It was observed that concentrations of sesquiterpenes increased with increase in time in both HD and MAHD (Table 1). This is probably due to their higher molecular weights, lower volatilities and lower solubilities in water than the other constituents. They need more time to reach their maximum levels in the essential oil. Concentration of monoterpene hydrocarbons decreased with time in MAHD, while they increased with time in HD. On the other hand, concentration of oxygenated compounds was slightly decreased with time in HD, while they slightly increased with time in MAHD.

At the end of the process, the concentration of monoterpene hydrocarbons, oxygenated compounds and sesquiterpenes were almost the same in both methods (Table 1). The oxygenated compounds detected in rosemary essential oil were found to be mainly composed of ethers (~60%), ketones (22–24%), alcohols (15–17%). Ethers were found to be constituted almost entirely of 1,8-cineole. The other oxygenated constituents of the oil were determined as aldehydes, esters, and phenols.

Specific gravity and refractive index of essential oils

The mean values for the specific gravities of the rosemary essential oil extracted by HD and MAHD were found as 0.875 ± 0.0020 and 0.879 ± 0.0020, respectively.
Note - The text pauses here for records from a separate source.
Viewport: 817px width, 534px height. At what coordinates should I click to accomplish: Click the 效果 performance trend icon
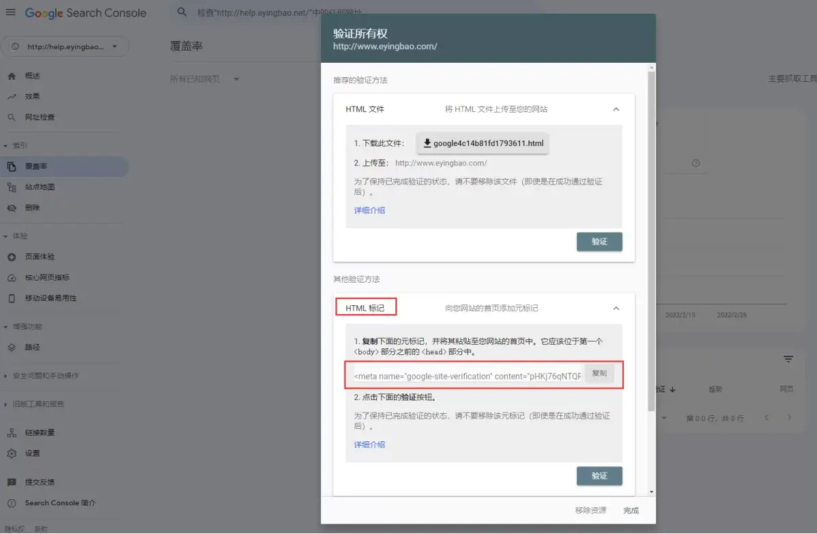click(x=12, y=97)
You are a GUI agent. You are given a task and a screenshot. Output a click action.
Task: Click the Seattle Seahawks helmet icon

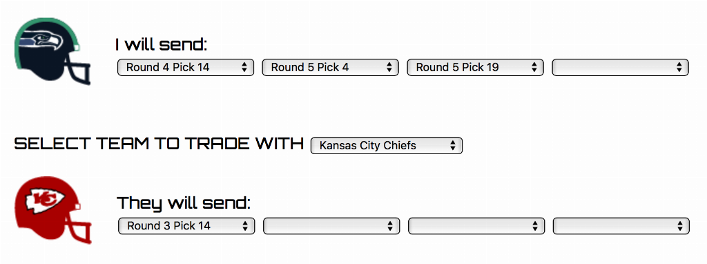[52, 51]
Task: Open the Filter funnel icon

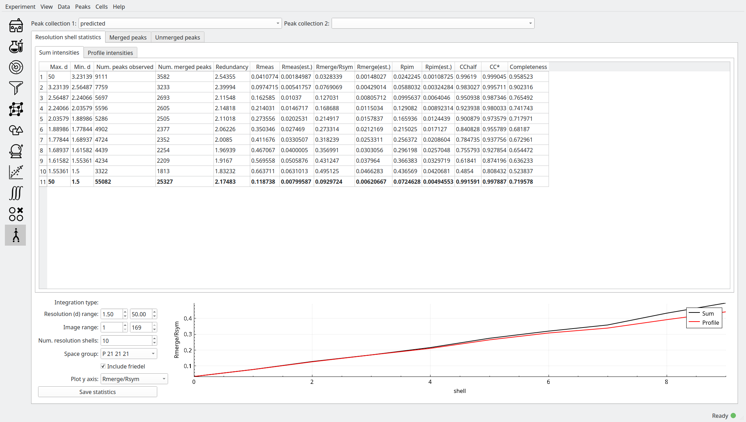Action: 16,88
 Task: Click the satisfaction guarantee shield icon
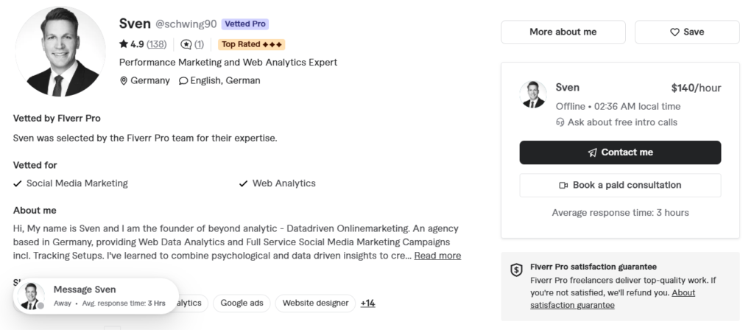pos(516,270)
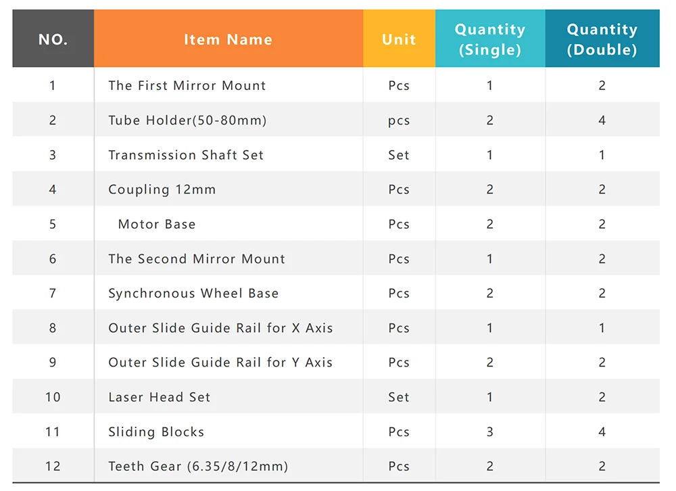This screenshot has height=491, width=676.
Task: Click Teeth Gear (6.35/8/12mm) item
Action: pyautogui.click(x=198, y=466)
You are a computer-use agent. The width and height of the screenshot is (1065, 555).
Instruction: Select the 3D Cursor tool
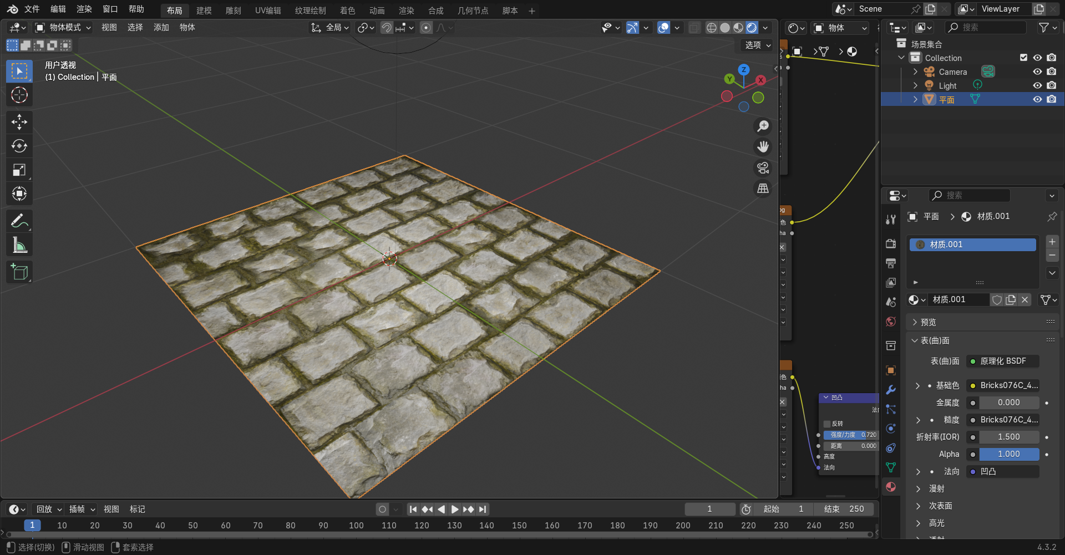pyautogui.click(x=19, y=95)
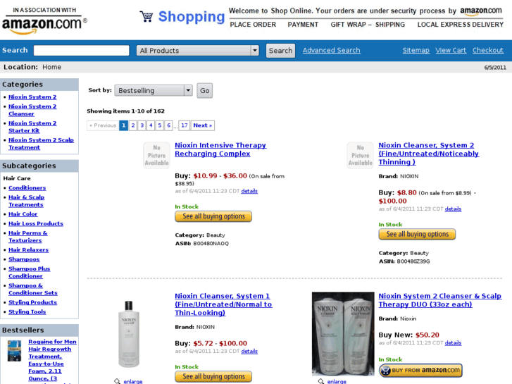Open the View Cart link

pyautogui.click(x=451, y=51)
The mean values for the refractive index of the rosemary oil extracted by HD and MAHD were found to be the same as 1.465 ± 0.0005. Both specific gravity and refractive index values were found to be in good agreement with the ones for the essential oil of R. officinalis L. in literature (Atti-Santos et al. 2005).

Antioxidant activity

Many test systems are available to measure antioxidant activity. Some assays are based on the screening antioxidant activity of hydrophilic compounds and the others are able to determine antioxidant activity of hydrophobic compounds. In addition, the chemical complexity of essential oils, often a mixture of dozens of compounds with different functional groups, polarity and chemical behaviour, could lead to scattered results, depending on the test employed (Saccheti et al. 2005). For this reason, antioxidant activity of essential oils was evaluated by using ABTS radical scavenging, DPPH radical scavenging and linoleic acid peroxidation assays.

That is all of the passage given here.